» **Problem set**
1. Answer these questions about the football player's career:
(a) What position does he play?
(b) Which Latvian Higher League side did he join on loan for the 2021 season?
(c) Which team was his first opponent in the Russian Premier League?
2. In the saved data entries, rewrite the lines that start with the one containing "Select the V.N. Milfontes green location dot" and run through the one containing "point(618,458)". Replace "eye icon" with "eye button", keep everything else the same, and return only those lines.

== Selection ==

Viktor Sergeyevich Aleksandrov (; born 14 February 2002) is a Russian football player who plays as a centre-back for FC Pari Nizhny Novgorod.

Club career
Aleksandrov was raised in the academy of FC Rubin Kazan and was first registered for the club's league squad in the 2018–19 season, and first appeared as a substitute on the matchday squad in November 2020. For the 2021 season, he joined Latvian Higher League side Valmiera FC on loan, and made his senior debut there.

On 15 February 2022, Aleksandrov was loaned to Russian Premier League side FC Nizhny Novgorod from his home town until the end of 2022, with an option to purchase. He made his RPL debut for Nizhny Novgorod on 26 February 2022 in a game against FC Ural Yekaterinburg, as a starter.

===
== Information given ==

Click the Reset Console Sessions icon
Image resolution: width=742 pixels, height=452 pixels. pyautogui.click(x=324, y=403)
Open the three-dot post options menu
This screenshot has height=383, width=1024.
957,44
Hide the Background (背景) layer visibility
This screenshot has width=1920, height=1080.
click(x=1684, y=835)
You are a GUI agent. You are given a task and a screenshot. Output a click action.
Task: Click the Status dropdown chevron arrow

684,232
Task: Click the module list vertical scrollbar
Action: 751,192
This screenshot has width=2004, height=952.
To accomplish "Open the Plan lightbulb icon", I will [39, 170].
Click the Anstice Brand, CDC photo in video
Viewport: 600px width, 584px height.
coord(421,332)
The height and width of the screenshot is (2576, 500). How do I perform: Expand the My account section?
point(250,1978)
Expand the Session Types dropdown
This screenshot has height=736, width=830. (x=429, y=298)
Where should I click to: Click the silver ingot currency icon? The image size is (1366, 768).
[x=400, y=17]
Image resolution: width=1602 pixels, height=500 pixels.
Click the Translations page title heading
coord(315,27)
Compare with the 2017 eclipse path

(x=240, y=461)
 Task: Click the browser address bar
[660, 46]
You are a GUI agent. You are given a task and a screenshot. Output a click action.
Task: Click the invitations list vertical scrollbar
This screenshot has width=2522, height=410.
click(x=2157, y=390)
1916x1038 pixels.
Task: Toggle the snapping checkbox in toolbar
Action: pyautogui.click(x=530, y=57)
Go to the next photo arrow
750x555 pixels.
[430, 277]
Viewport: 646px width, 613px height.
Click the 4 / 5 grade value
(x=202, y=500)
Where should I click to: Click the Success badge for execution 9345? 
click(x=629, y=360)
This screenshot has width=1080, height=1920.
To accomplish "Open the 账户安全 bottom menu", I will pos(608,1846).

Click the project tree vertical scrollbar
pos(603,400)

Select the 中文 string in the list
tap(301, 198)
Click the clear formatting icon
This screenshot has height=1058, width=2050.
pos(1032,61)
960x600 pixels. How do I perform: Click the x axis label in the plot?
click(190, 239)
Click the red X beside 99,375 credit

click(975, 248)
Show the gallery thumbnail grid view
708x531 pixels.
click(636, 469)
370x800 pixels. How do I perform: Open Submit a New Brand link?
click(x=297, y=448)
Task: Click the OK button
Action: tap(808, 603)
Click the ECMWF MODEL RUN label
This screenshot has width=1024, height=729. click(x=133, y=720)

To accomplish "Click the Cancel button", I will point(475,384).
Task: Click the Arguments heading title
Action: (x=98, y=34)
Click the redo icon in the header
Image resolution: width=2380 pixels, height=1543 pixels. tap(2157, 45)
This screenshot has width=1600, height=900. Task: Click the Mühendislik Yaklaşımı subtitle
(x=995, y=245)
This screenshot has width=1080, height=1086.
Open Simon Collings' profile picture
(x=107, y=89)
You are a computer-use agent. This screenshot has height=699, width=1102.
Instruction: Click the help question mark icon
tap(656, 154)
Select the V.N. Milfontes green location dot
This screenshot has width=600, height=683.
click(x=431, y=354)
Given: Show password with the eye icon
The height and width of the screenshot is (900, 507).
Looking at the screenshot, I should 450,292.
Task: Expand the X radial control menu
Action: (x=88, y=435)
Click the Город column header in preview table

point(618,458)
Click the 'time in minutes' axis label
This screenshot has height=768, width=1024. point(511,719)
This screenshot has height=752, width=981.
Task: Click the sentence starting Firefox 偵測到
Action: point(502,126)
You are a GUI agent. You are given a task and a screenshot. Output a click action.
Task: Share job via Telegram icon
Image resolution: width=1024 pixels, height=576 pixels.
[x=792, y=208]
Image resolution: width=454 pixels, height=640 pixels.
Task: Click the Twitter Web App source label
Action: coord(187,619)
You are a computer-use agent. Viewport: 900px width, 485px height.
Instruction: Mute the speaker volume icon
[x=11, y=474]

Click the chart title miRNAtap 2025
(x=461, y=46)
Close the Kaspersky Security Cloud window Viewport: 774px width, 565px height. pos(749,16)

===

» **Expected responses**
1.
(a) Centre-back.
(b) Valmiera FC.
(c) FC Ural Yekaterinburg.

2.
Select the V.N. Milfontes green location dot
This screenshot has width=600, height=683.
click(x=431, y=354)
Given: Show password with the eye button
The height and width of the screenshot is (900, 507).
Looking at the screenshot, I should 450,292.
Task: Expand the X radial control menu
Action: (x=88, y=435)
Click the Город column header in preview table

point(618,458)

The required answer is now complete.